第33話 トゥルーエンドのために

 なんじゃこりゃ……!!

 と、グウは思った。


 ただならぬ悲鳴を聞いて、急いで駆けつけたはいいが、グウの目に飛び込んできたのは予想外の光景。

 魔王と、セイラの事務所の社長と、なんかヤバい虫……

(てか、何なんだあの虫! キモ!!)


「お待ちください。何があったか知りませんが、多分やりすぎです」

 状況は飲み込めないが、とりあえず止める。


(せっかく穏便に事を運ぼうとしてたのに、どうしてこんな事態に……)


「やりすぎ?」

 魔王は眉をひそめた。

「お前はこいつがどういう人間か知っているのか? 俺が今どれくらい不愉快か、お前は知ってて止めようとしているのか?」


(いや、ぶっちゃけ知らんけど……)

 グウにわかるのは、魔王の尋常でない怒りと、状況のヤバさだけだった。


 考えてみれば、ここが事務所の近所である以上、鉢合わせする可能性はなくはない。軽率に魔王を一人にした自分の落ち度だ。
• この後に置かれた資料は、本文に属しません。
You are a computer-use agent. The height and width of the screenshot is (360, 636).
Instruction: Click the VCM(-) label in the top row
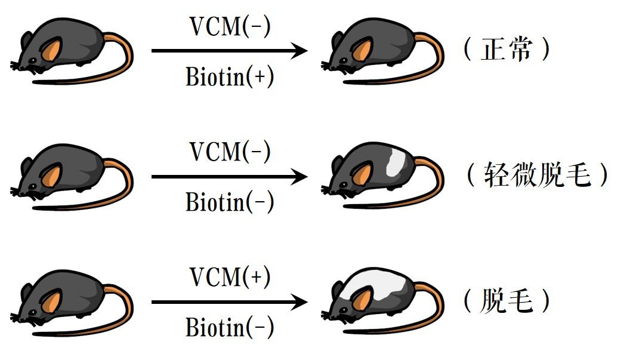click(x=230, y=26)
「わかりました。そいつの悪行については、あとでちゃんと話を聞きますから。それで、魔王様にご納得いただけるよう、然るべき処置を取りましょう。とにかく、殺しはいけません。人間界で人殺しはダメだと、この前も言ったじゃ――」「黙れ!」


 魔王の顔に、ビキッと太い血管が浮き出た。

「それでも俺が殺すと言ってるんだから、口出しするな!」


「しかし、魔王様……」


「黙れ!!」


 青白い光線がグウのほほをかすめた。

 振り返ると、数メートル離れたコンクリートの壁に焼け焦げた跡ができ、細い煙が上がっていた。


 銃弾でも傷をつけることができないグウの皮膚に、うっすらと血がにじむ。


「聞こえなかったか? それ以上言うなら、お前の命もないぞ」


 魔王はすでに人間の形相をしていなかった。

 ギョロッと見開かれた目といい、血管の透けた皮膚といい、何かグロテスクな深海生物に近づきつつあった。


「魔王様……」

 なんでだ。どうした。

 さっきまで自販機にはしゃいでいたのに、たった数分でこの豹変ぶり。いつもの内気で繊細な少年の面影は、もはやどこにもない。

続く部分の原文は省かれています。